The ongoing shortage of anti-rabies vaccines over the past three months has further complicated access to post-exposure prophylaxis. While some animal-bite victims seek care at STIDH, many are unable to travel to Kathmandu because of travel constraints, time limitations and financial difficulties, and these challenges may delay or prevent access to life-saving rabies vaccines. As a result, these individuals face a heightened risk of rabies owing to their failure to receive timely and adequate vaccination.
Regrettably, I have observed several rabies cases in which victims were unable to complete the recommended vaccination regimen following an animal bite because of financial hardship, travel-related challenges, and time limitations. Had rabies vaccines been readily available at their local healthcare centres, fatalities might have been averted. Some bite victims, after being unable to access rabies vaccines at nearby healthcare centres, do not proceed to a tertiary-level hospital, despite advice from family members or relatives. Therefore, the ongoing shortage of anti-rabies vaccines outside Kathmandu poses an increased risk of rabies, which requires urgent attention from the government.
As a long-term strategy to address recurrent vaccine shortages, the government may consider investing in domestic manufacturing of anti-rabies vaccines. Considering that Nepal administers hundreds of thousands of vaccine doses each year, local production could enhance vaccine security, reduce dependence on imports, and improve the sustainability of rabies control programs.
The current rabies vaccine shortage in Nepal is not unprecedented. An individual presenting with symptoms such as aerophobia (fear of fresh air) and hydrophobia (fear of water) after an animal bite has not survived in Nepal.

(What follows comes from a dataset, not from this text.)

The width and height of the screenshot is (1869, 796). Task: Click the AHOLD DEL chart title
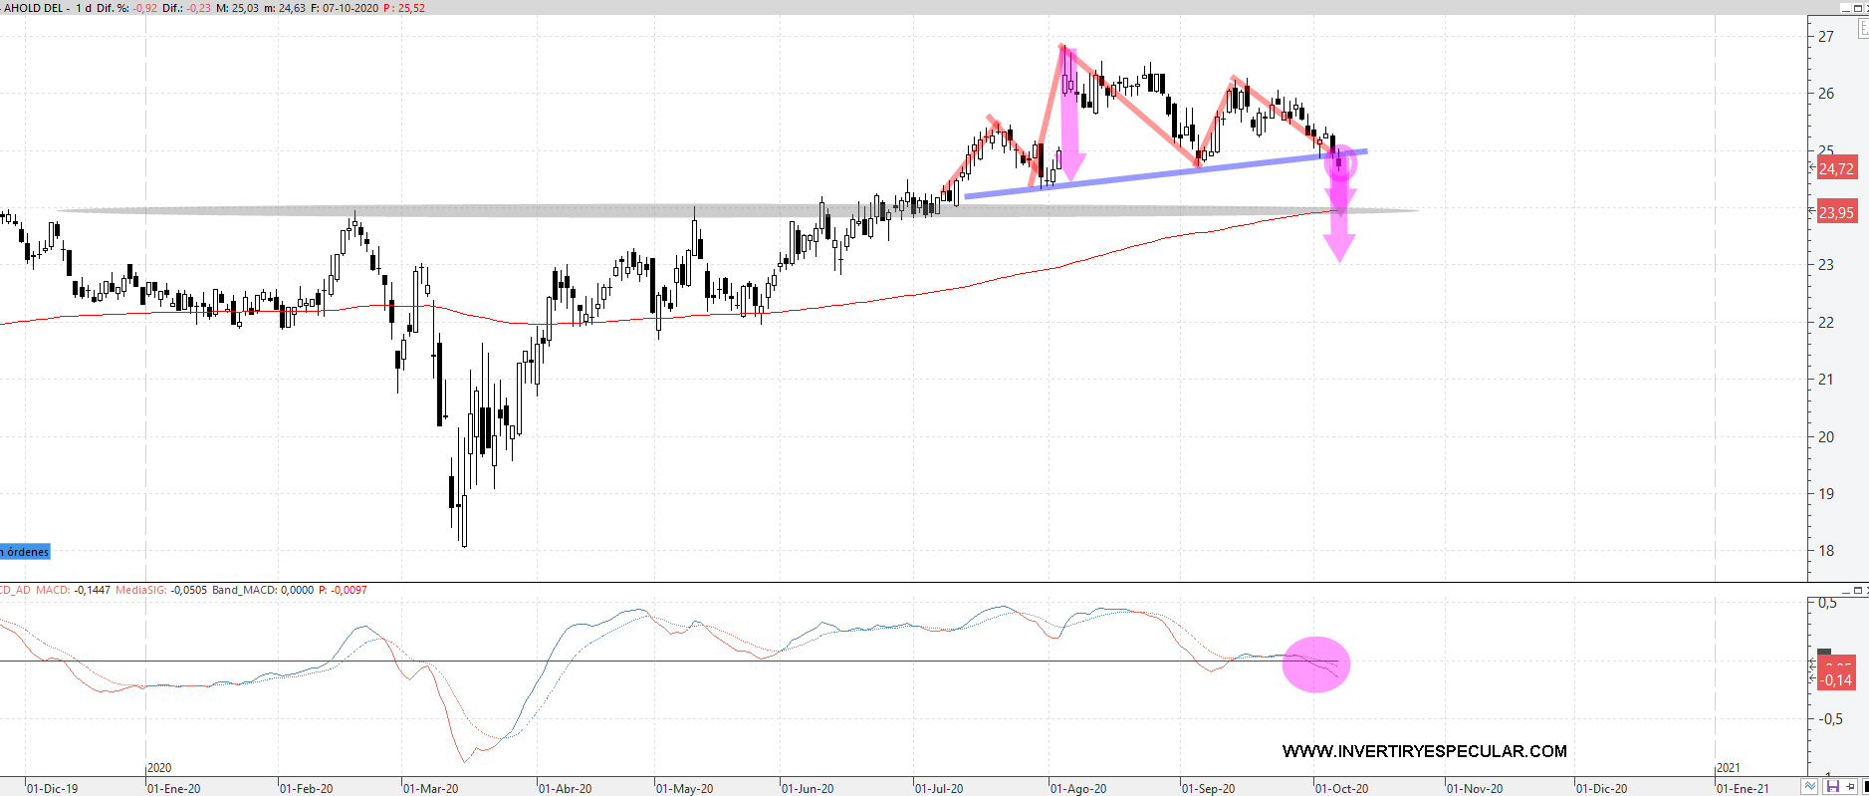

Given the preventable yet fatal nature of this disease, there should be no justification for shortages of rabies vaccines. Thus, vaccines must be made readily available and accessible, particularly in areas beyond urban centres, where the majority of rabies cases are reported.
Nepal has committed to eliminating dog-mediated human rabies deaths by 2030. However, achieving this goal will be challenging without ensuring an uninterrupted supply of vaccines and equitable access to vaccination, especially for populations residing in remote regions.